** Opening TEXT EXCERPT block **
The Child, The Family, The Society
CHILDREN
Throughout childhood, every individual will experience challenges and various life stressors. Harvard University’s Center on the Developing Child identifies three levels of stress that individuals experience across the lifespan. Positive stress includes minor occurrences that are essential to healthy development. They amount to a short-term “fight or flight” response, such as increased adrenaline or increased heart rate.
Tolerable stress is more severe, long-term adversity that a child faces while supported by a network of caring adults. The love, safety, and support offered by positive, nurturing relationships create a buffer that helps children overcome challenges in ways that allow for healthy growth and development during childhood and adolescence.
When children experience repeated exposures to various life stressors in the absence of positive, nurturing relationships, toxic stress develops. Toxic stress acquired through FICT — such as abuse, neglect, or having a caregiver that struggles with mental illness, substance abuse, or incarceration — can be especially damaging. In these scenarios, those who are tasked with helping children adapt to life’s stressors are instead perpetuating the accumulation of toxic stress that has profound impacts on children’s developing bodies and brains.Since the brain is one of the epicenters that regulates communications between other parts of the body, impaired brain development during childhood can lead to lasting health impacts in adulthood. In adolescence, for example, those who have experienced toxic stress have increased risk for developing poor coping skills, including the use of drugs, alcohol, and tobacco. FInally, toxic stress is associated with numerous chronic conditions in adulthood, including obesity, diabetes, depression, suicide attempts, STDs, heart disease, cancer, and stroke.
** Closing TEXT EXCERPT block **
** Opening ENTRIES SUPPLIED block **
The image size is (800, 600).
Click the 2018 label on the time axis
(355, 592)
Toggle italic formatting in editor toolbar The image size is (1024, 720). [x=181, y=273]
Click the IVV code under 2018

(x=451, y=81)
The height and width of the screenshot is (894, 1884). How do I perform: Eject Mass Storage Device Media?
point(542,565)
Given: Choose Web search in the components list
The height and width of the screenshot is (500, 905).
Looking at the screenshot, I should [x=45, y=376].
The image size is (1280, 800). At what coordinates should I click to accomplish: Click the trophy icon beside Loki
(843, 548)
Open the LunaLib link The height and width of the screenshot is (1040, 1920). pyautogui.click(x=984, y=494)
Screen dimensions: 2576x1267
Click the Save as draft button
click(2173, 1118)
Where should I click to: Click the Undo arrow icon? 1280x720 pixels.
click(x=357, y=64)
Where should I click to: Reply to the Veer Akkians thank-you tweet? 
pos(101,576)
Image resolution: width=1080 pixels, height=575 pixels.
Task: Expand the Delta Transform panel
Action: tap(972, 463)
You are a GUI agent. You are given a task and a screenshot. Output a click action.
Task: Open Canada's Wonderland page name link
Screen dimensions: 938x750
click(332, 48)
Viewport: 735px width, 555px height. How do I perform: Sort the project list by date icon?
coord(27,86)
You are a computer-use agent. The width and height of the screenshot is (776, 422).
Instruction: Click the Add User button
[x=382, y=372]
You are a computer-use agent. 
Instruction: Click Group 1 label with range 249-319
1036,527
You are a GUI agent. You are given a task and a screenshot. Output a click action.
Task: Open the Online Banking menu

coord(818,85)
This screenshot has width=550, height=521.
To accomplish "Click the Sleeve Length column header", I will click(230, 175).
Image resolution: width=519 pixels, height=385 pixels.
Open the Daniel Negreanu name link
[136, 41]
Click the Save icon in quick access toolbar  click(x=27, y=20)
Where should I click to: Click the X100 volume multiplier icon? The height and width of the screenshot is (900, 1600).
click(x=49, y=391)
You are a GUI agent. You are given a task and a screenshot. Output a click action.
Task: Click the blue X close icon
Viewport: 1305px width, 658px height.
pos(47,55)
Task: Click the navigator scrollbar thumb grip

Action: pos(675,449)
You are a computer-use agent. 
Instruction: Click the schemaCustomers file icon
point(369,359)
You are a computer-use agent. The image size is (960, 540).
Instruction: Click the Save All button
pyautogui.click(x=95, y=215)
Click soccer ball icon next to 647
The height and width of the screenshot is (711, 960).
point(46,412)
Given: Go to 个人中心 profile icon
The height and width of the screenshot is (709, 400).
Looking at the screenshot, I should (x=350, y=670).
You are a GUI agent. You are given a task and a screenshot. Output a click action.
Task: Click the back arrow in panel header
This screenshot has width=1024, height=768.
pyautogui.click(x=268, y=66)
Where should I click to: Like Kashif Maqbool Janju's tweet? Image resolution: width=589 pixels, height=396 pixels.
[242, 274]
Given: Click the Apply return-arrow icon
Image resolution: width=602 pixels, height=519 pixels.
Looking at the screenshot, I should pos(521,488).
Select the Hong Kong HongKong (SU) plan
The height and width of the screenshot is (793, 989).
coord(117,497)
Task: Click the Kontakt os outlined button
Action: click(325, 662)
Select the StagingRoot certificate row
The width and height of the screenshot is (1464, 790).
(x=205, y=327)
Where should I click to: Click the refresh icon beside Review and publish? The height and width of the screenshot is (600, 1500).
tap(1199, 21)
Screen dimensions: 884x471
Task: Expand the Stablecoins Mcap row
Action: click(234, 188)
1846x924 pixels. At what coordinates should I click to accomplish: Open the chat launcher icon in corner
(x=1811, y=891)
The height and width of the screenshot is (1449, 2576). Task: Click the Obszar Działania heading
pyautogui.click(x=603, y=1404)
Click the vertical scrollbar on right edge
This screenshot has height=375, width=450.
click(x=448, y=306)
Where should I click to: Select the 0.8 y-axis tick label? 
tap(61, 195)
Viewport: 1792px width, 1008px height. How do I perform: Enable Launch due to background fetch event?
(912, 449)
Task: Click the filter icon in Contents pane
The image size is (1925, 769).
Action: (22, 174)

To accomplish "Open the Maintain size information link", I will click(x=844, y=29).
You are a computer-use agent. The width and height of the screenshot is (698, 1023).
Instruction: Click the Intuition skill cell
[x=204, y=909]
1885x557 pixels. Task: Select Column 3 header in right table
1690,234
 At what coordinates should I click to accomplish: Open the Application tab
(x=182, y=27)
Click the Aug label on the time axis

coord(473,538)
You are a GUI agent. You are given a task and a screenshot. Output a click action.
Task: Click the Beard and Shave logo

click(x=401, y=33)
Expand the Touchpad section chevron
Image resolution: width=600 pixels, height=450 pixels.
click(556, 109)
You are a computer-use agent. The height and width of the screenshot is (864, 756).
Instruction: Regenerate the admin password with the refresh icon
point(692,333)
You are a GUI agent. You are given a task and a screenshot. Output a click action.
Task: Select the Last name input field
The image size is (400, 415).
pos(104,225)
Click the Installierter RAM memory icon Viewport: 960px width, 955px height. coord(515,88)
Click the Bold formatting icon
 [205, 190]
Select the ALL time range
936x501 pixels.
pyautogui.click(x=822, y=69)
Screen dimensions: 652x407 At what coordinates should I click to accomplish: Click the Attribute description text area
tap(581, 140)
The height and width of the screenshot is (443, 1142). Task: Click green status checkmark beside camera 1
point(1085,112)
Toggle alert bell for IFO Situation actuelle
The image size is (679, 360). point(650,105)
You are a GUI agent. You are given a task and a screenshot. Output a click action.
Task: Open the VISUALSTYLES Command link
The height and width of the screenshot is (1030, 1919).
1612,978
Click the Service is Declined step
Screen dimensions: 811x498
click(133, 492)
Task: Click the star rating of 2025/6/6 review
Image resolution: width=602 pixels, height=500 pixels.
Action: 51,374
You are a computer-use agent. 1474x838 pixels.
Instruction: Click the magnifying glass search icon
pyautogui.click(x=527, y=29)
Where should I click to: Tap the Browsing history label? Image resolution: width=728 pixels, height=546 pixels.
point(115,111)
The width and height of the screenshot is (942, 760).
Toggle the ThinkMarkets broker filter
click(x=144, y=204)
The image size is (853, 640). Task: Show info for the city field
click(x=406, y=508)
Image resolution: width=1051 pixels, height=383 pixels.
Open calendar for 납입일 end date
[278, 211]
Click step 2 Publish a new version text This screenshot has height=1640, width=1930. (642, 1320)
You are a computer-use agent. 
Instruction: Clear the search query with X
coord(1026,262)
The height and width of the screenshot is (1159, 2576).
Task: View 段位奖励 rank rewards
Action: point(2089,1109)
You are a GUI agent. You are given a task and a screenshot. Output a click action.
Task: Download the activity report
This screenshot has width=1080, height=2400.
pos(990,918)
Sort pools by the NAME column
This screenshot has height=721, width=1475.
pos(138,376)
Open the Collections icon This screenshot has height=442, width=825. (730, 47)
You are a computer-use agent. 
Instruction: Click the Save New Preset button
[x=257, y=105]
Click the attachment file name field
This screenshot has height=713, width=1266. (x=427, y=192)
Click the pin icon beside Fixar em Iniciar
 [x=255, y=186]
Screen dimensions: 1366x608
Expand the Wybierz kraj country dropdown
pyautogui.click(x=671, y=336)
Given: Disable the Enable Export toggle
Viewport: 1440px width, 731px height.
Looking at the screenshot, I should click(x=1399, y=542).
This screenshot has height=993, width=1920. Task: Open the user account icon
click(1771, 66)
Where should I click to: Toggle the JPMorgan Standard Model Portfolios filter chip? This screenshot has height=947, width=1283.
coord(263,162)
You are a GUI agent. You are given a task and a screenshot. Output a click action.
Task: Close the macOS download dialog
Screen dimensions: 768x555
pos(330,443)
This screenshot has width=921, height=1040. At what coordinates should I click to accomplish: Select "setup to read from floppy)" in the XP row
** Closing ENTRIES SUPPLIED block **
_PROBLEMS AND TASKS_.
[1] In the text on childhood stress, what creates the buffer that helps children overcome challenges during tolerable stress?
[2] Continue the text on childhood stress from its last sentence.

_ANSWERS FOR THE TASKS_.
[1] The love, safety, and support offered by positive, nurturing relationships.

[2]
FAMILIES
Children do not grow and develop in isolation, but rather, they depend on the caregivers who are available to love and support them. That is why FICT can have such profound effects — the adult figures who are inflicting harm on a child are the caregivers who should be the most instrumental in fostering healthy development in their child. When children must be placed in foster care for their safety and well-being, this removal only further fractures family units. While the child welfare system is changing to focus on prevention and family preservation, such as with the implementation of the Family First Prevention Services Act, further work must be done to strengthen families before family-induced trauma can occur.
Strengthening families matters. Research demonstrates that positive childhood experiences are critical to healthy development. Furthermore, adult figures who provide safe, stable, and nurturing relationships for children, while facilitating positive experiences with them, are instrumental in preventing childhood trauma. Our current system is very reactive in dealing with the repercussions of broken family dynamics. However, in order to prevent family-induced trauma, we must focus on strengthening the family unit.
One way to empower families is to help them develop protective factors that aim to strengthen their family unit, promote healthy child development, and prevent abuse and neglect within the home. The Center for the Study of Social Policy’s Strengthening Families approach engages families and communities to promote the development of five key strengths: parental resilience, social connections, knowledge of parenting and child development, concrete support in times of need, and social and emotional competence of children.
SOCIETY
The effects of toxic stress caused by FICT do not simply remain contained within the family unit—these effects have profound implications for society as a whole. The youth of today are the future of tomorrow, and it is our responsibility as a society to invest in our youth in order that they may thrive in adulthood.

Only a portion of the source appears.